Give every entry again, word for word and in full.
▶
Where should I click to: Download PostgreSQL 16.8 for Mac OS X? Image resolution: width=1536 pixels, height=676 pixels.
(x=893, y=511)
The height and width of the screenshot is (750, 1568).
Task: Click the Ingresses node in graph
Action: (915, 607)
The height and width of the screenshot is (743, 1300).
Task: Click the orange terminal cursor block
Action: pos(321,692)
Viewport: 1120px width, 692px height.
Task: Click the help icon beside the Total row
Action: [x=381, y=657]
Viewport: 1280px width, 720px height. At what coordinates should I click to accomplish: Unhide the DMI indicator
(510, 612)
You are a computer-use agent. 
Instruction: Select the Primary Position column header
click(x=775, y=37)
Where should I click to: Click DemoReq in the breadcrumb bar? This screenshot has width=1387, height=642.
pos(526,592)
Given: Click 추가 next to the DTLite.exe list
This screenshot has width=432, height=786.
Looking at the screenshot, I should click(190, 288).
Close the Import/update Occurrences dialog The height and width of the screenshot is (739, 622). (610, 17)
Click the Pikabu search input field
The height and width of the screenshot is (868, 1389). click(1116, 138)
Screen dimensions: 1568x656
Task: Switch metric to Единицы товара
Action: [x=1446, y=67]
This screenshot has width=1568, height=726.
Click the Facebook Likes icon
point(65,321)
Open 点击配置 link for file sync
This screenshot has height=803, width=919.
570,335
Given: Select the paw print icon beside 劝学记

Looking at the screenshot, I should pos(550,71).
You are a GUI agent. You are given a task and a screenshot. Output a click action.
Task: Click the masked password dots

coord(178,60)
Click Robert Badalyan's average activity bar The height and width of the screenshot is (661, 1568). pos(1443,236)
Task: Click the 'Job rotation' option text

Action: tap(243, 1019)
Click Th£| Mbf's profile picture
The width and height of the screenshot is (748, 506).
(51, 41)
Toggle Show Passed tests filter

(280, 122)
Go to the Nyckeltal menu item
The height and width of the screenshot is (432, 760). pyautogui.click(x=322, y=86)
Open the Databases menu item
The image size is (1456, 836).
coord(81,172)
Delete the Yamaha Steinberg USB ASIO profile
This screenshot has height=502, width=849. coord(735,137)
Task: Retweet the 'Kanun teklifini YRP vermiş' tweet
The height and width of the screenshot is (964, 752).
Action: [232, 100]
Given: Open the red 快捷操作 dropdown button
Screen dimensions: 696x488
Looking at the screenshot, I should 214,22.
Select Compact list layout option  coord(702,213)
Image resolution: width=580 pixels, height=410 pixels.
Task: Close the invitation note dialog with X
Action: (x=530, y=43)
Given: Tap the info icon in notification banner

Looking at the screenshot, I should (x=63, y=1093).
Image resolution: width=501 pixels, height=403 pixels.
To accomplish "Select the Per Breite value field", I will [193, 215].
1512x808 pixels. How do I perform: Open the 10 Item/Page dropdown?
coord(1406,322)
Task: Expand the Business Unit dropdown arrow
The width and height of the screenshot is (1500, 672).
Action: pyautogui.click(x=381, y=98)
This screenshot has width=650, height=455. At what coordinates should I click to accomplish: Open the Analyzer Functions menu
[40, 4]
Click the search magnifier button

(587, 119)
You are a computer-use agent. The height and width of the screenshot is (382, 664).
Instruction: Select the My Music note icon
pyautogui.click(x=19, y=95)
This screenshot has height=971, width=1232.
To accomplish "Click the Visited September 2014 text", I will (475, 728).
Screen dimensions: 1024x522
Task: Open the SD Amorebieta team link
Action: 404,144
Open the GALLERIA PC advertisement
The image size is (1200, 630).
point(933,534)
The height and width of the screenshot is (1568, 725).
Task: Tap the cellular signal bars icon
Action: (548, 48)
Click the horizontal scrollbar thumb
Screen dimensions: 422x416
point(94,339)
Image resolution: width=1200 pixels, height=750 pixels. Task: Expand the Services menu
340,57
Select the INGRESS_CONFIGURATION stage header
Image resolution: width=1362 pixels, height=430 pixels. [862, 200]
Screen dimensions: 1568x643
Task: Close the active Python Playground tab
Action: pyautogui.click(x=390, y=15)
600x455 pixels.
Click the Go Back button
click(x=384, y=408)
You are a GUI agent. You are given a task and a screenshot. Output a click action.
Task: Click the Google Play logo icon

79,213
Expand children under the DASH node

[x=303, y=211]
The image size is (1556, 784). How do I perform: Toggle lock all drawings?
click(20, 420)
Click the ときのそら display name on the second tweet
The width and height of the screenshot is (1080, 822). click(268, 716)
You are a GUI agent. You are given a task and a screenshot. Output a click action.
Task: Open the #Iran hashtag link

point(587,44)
◀
■ FINISHED TASK:
Where should I click to: Download PostgreSQL 16.8 for Mac OS X? Image resolution: width=1536 pixels, height=676 pixels.
(x=893, y=511)
The height and width of the screenshot is (750, 1568).
Task: Click the Ingresses node in graph
Action: (915, 607)
The height and width of the screenshot is (743, 1300).
Task: Click the orange terminal cursor block
Action: pos(321,692)
Viewport: 1120px width, 692px height.
Task: Click the help icon beside the Total row
Action: [x=381, y=657]
Viewport: 1280px width, 720px height. At what coordinates should I click to accomplish: Unhide the DMI indicator
(510, 612)
You are a computer-use agent. 
Instruction: Select the Primary Position column header
click(x=775, y=37)
Where should I click to: Click DemoReq in the breadcrumb bar? This screenshot has width=1387, height=642.
pos(526,592)
Given: Click 추가 next to the DTLite.exe list
This screenshot has width=432, height=786.
Looking at the screenshot, I should click(190, 288).
Close the Import/update Occurrences dialog The height and width of the screenshot is (739, 622). (610, 17)
Click the Pikabu search input field
The height and width of the screenshot is (868, 1389). click(1116, 138)
Screen dimensions: 1568x656
Task: Switch metric to Единицы товара
Action: [x=1446, y=67]
This screenshot has width=1568, height=726.
Click the Facebook Likes icon
point(65,321)
Open 点击配置 link for file sync
This screenshot has height=803, width=919.
570,335
Given: Select the paw print icon beside 劝学记

Looking at the screenshot, I should pos(550,71).
You are a GUI agent. You are given a task and a screenshot. Output a click action.
Task: Click the masked password dots

coord(178,60)
Click Robert Badalyan's average activity bar The height and width of the screenshot is (661, 1568). pos(1443,236)
Task: Click the 'Job rotation' option text

Action: tap(243, 1019)
Click Th£| Mbf's profile picture
The width and height of the screenshot is (748, 506).
(51, 41)
Toggle Show Passed tests filter

(280, 122)
Go to the Nyckeltal menu item
The height and width of the screenshot is (432, 760). pyautogui.click(x=322, y=86)
Open the Databases menu item
The image size is (1456, 836).
coord(81,172)
Delete the Yamaha Steinberg USB ASIO profile
This screenshot has height=502, width=849. coord(735,137)
Task: Retweet the 'Kanun teklifini YRP vermiş' tweet
The height and width of the screenshot is (964, 752).
Action: [232, 100]
Given: Open the red 快捷操作 dropdown button
Screen dimensions: 696x488
Looking at the screenshot, I should 214,22.
Select Compact list layout option  coord(702,213)
Image resolution: width=580 pixels, height=410 pixels.
Task: Close the invitation note dialog with X
Action: (x=530, y=43)
Given: Tap the info icon in notification banner

Looking at the screenshot, I should (x=63, y=1093).
Image resolution: width=501 pixels, height=403 pixels.
To accomplish "Select the Per Breite value field", I will [193, 215].
1512x808 pixels. How do I perform: Open the 10 Item/Page dropdown?
coord(1406,322)
Task: Expand the Business Unit dropdown arrow
The width and height of the screenshot is (1500, 672).
Action: pyautogui.click(x=381, y=98)
This screenshot has width=650, height=455. At what coordinates should I click to accomplish: Open the Analyzer Functions menu
[40, 4]
Click the search magnifier button

(587, 119)
You are a computer-use agent. The height and width of the screenshot is (382, 664).
Instruction: Select the My Music note icon
pyautogui.click(x=19, y=95)
This screenshot has height=971, width=1232.
To accomplish "Click the Visited September 2014 text", I will (475, 728).
Screen dimensions: 1024x522
Task: Open the SD Amorebieta team link
Action: 404,144
Open the GALLERIA PC advertisement
The image size is (1200, 630).
point(933,534)
The height and width of the screenshot is (1568, 725).
Task: Tap the cellular signal bars icon
Action: (548, 48)
Click the horizontal scrollbar thumb
Screen dimensions: 422x416
point(94,339)
Image resolution: width=1200 pixels, height=750 pixels. Task: Expand the Services menu
340,57
Select the INGRESS_CONFIGURATION stage header
Image resolution: width=1362 pixels, height=430 pixels. [862, 200]
Screen dimensions: 1568x643
Task: Close the active Python Playground tab
Action: pyautogui.click(x=390, y=15)
600x455 pixels.
Click the Go Back button
click(x=384, y=408)
You are a GUI agent. You are given a task and a screenshot. Output a click action.
Task: Click the Google Play logo icon

79,213
Expand children under the DASH node

[x=303, y=211]
The image size is (1556, 784). How do I perform: Toggle lock all drawings?
click(20, 420)
Click the ときのそら display name on the second tweet
The width and height of the screenshot is (1080, 822). click(268, 716)
You are a GUI agent. You are given a task and a screenshot. Output a click action.
Task: Open the #Iran hashtag link

point(587,44)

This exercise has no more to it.